What is the number of lines in the data that contain "computer"? Respond with nothing else.
RECORDS SHOWN START
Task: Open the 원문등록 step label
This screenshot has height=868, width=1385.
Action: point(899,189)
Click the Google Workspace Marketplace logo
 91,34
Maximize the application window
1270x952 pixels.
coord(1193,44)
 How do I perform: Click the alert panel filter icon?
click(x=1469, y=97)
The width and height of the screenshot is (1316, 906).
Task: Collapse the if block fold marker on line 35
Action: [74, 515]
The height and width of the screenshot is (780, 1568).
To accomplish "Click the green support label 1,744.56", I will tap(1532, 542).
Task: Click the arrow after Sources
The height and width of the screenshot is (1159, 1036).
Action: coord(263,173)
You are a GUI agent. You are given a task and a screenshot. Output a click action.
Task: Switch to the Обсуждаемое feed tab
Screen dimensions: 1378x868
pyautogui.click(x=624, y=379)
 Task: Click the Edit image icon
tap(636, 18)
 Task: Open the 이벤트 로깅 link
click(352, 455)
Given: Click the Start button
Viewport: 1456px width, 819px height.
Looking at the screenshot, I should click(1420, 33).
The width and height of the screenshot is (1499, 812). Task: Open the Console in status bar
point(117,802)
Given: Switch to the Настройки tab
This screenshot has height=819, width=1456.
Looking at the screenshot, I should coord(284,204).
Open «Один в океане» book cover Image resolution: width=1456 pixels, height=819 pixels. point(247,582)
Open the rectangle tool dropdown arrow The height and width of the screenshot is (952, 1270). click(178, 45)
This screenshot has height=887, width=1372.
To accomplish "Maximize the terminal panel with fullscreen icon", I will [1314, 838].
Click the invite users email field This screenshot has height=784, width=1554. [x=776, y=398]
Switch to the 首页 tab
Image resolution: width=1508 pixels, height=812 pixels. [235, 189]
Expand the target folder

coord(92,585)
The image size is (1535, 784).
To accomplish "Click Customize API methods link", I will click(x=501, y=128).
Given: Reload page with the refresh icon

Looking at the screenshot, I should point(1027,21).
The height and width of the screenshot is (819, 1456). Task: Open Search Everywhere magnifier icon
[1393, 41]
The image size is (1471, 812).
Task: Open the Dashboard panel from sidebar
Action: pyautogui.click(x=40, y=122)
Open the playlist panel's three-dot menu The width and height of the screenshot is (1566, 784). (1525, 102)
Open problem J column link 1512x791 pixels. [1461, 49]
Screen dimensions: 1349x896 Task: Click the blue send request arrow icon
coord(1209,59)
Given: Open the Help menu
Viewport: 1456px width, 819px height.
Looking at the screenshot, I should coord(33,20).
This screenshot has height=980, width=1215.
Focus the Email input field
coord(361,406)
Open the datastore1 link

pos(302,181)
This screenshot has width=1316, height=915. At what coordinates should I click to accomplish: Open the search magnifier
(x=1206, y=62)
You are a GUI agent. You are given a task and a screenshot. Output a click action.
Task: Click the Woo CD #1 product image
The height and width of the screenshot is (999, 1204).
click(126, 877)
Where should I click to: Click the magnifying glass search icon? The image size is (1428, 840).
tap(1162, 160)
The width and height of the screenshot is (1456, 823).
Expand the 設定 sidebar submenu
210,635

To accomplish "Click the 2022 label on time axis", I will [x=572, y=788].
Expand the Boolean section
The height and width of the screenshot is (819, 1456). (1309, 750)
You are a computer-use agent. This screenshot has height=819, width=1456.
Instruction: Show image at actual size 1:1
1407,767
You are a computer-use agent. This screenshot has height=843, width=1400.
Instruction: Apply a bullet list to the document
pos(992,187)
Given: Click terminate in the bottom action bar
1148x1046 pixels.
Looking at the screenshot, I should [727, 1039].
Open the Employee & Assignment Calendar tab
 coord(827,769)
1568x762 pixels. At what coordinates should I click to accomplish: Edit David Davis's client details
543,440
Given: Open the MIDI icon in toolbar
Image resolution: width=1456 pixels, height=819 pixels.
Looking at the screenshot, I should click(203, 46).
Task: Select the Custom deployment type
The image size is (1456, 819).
RECORDS SHOWN END
• **RESULT OF THE TASK**:
2